For many years the Catholic laity has heard gossip and rumors about the church’s hiding of predator priests. In one respect the laity is as much at fault as the hierarchy by not taking any steps to question the bishops’ actions concerning the children abused. Simply because others ignore the problem does not excuse our own failure to rectify the problem.

Charles G. Ollinger ’56
Elizabethton, Tennessee

I, too, am angry at the bishops who in their own arrogance of power created the crisis in the first place by stonewalling and demeaning those who were harmed by sexual abuse — a crime of great destructive force. By giving their first allegiance to the priests, they have continued to foster the image of the club mentality — us against them. These bishops refuse to understand their responsibility to the young people involved as having rights just as important as their priests.

Then the bishops met in panic, running from the negative publicity and pressure, imposing a policy of Zero Tolerance. It seems that this policy means that if any priests has ever been accused, they are automatically guilty, even if these accusations are 30 to 40 years old. In dredging up 30-year-old accusations, founded or not, priests are automatically forbidden to act as priests without regard to their lives since that time.
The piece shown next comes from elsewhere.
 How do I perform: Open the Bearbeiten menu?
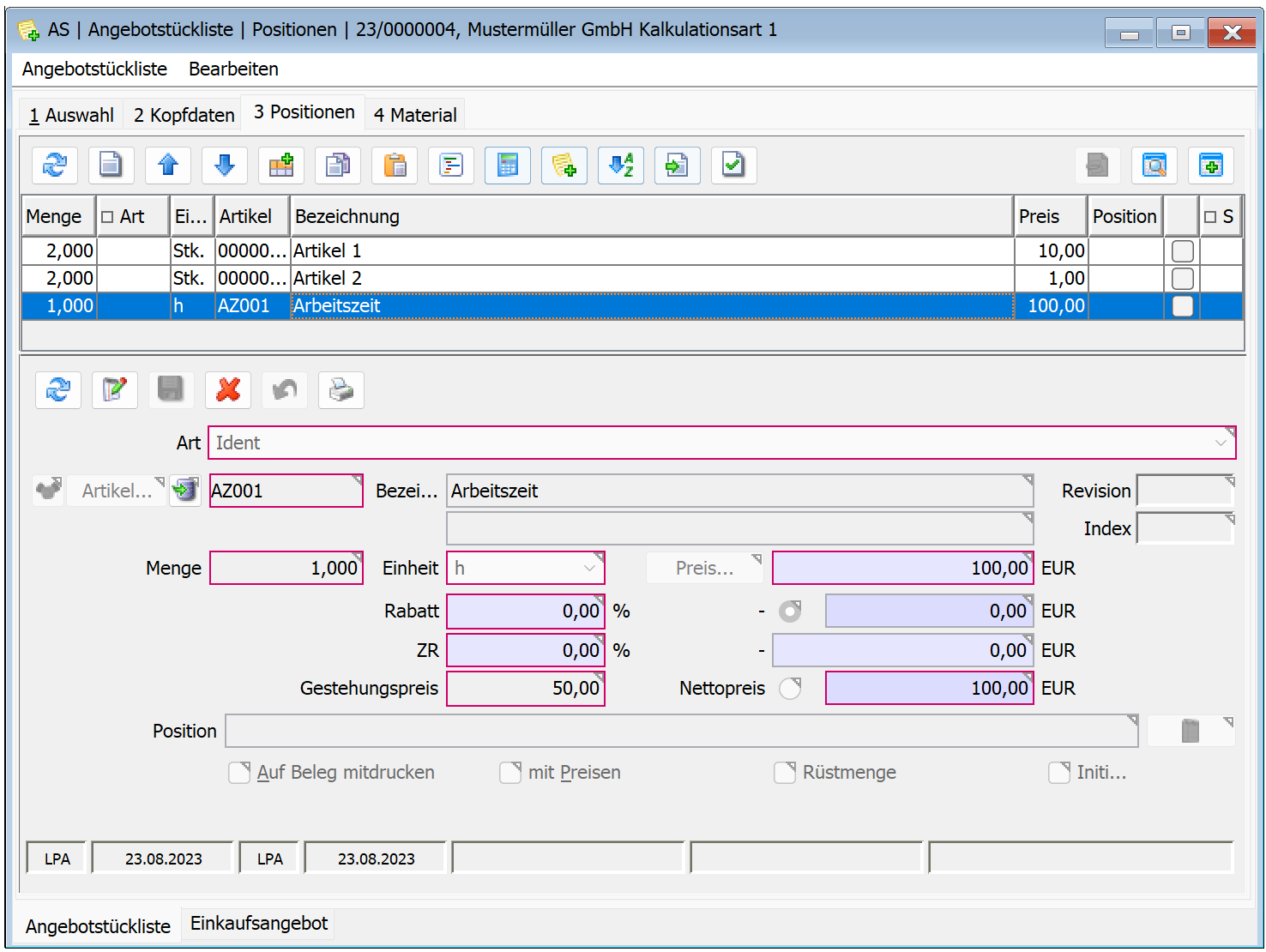[x=233, y=69]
This witch-hunt does not require evidence, except that of a lone accuser decades before.

Finally, I am reminded of the old axiom of Lord Acton: that as power corrupts, absolute power corrupts absolutely. I see this with the hierarchy of the church when they refuse to listen to those who live in average homes and try very hard to love one another and raise their children as best they can. I see the same process in Washington, D.C., and in the corporate boardrooms where there is no accountability and questions are ignored because they are inconvenient or challenging. It looks to me like cardinals and bishops listen to and speak only with other cardinals and bishops, just as congressmen and corporate bigwigs speak only to other congressmen and corporate bigwigs. When the wealthy speak only to the wealthy, do the poor have a chance?

In the meantime, we have a pope who refuses to discuss such heretical ideas as women priests, married clergy, responsible birth control, etc. Our leaders — the bishops — are appointed because they do not dare to publicly challenge the decisions that come from Rome. Debate is not allowed, and the church suffers with the self-inflicted pain of blindness.

Charles G. Bolser, CSV
Provincial, Clerics of Saint Viator
Province of Chicago

Dr. Cavadini pointed out that none of the clerical molesters seemed inclined to beg forgiveness and their bishops did not demonstrate repentance for concealing or relocating molesters. But his article completely bypassed the silence of the rest of our Roman Catholic clergy who were in position to know, or at least suspect, their fellow priests were molesting children and young people.

Where are our clerical whistleblowers? Weren’t there any those scandalous years their fellow priests committed crimes by sexually ravaging innocent children and youth? Is the clergy so closed unto themselves that not one had, or has, the courage to alert criminal law authorities? Is the vow of obedience so sacred? The mental and spiritual stability of children and youth so inconsequential? If but one clergyman had publicly acted by going to law enforcement authorities years ago, how many young people might have been spared such detrimental psychological damages?

Clerical child molesters need more than confessional absolution. They need to do time within the cold arms of prison walls.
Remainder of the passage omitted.